Donovan McNabb Emotional/Non-Emotional Return
NFL Countdown (Sunday, 11 a.m., ESPN)

Donovan McNabb took the Eagles to five NFC title games in his 11 seasons in Philadelphia, and while he never showed it, he never felt fully appreciated. Leading up to this week’s return to the City of Brotherly Love, McNabb – as always – said all the right things. But, what does he really think? NFL Countdown asked some of his former teammates – Brian Dawkins, John Runyan and Hugh Douglas – what’s really going through his mind. Greg Garber reports.

Tiger on Ryder Cup Team: Help or Hindrance?
Ryder Cup coverage

Tiger Woods’ personal life unraveled in the past 10 months and he failed to win a tournament during the season for the first time in 15 years. Despite personal distractions and on-course disappointments, the world’s top-ranked golfer was awarded the opportunity to play for his country on the Ryder Cup team. Whether Woods will help or be a distraction to his team depends on whom you ask.

The Art of the Tackle
NFL Countdown (Sunday, 11 a.m., ESPN)

The basic fundamentals of getting your man to the ground are the very foundation of the game of football. As the culture of physical play has evolved in the NFL, so too has the art of tackling. Tom Jackson (pictured) examines one of game’s most basic principles with some of the NFL’s greatest defenders.

Bedard Survives Snakes and Gators and Bears
E:60 (Tuesday, 7 p.m., ESPN)

By all accounts, 42-year-old Paul Bedard should be dead.
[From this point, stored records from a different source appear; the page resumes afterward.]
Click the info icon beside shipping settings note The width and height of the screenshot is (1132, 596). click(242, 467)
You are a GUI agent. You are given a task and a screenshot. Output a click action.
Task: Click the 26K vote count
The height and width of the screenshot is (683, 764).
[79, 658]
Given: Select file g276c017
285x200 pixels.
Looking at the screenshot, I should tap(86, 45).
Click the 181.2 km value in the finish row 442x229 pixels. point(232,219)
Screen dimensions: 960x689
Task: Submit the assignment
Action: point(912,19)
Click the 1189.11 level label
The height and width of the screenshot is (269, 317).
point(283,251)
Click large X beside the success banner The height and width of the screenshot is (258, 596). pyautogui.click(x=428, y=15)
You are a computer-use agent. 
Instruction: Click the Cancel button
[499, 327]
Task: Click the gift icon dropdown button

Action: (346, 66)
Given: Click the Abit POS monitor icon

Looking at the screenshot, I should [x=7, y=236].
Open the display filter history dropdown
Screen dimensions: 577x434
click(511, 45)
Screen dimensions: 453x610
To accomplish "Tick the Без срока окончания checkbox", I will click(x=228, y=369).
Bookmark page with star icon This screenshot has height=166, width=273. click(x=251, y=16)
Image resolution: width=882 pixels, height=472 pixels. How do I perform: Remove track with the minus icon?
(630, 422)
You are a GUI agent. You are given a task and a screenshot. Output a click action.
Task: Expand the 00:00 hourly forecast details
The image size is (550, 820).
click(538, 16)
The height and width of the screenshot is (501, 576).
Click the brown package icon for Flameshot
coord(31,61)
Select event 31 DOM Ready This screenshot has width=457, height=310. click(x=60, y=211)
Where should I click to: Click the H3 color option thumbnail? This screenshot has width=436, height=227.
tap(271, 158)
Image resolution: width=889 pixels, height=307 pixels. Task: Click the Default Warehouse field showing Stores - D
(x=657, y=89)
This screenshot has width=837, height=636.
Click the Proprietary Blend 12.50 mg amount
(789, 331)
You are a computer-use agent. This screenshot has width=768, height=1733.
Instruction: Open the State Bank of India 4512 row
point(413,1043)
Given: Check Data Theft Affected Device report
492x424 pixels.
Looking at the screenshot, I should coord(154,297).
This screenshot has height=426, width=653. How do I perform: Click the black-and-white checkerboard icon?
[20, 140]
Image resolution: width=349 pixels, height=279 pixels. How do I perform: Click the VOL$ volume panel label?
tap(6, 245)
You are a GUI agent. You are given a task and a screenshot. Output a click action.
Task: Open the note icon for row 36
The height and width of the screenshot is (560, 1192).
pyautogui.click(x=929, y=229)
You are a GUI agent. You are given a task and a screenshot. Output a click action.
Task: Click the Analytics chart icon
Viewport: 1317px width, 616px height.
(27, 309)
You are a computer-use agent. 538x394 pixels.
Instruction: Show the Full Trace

He’s been bitten 12 times by alligators, nearly lost a finger to a rattlesnake and been clawed by a bear. The Massachusetts native is also an endurance athlete, torturing his body through endless hours of racing. It’s clear that Bedard feels pain differently than most people.

Michigan’s Brock and Elliott Mealer
E:60 (Tuesday, 7 p.m., ESPN)

In a follow up to a story that aired a year ago, E:60’s Lisa Salters reports on brothers Brock and Elliott Mealer of the University of Michigan and their struggles since a deadly car crash three years ago. Elliott came back from injuries to play football, but Brock was told he’d never walk again. Yet with the help of two canes, Brock led the Wolverines out of the tunnel for this year’s Michigan home opener and touched the banner to start the 2010 season. In that moment, his family was finally healed.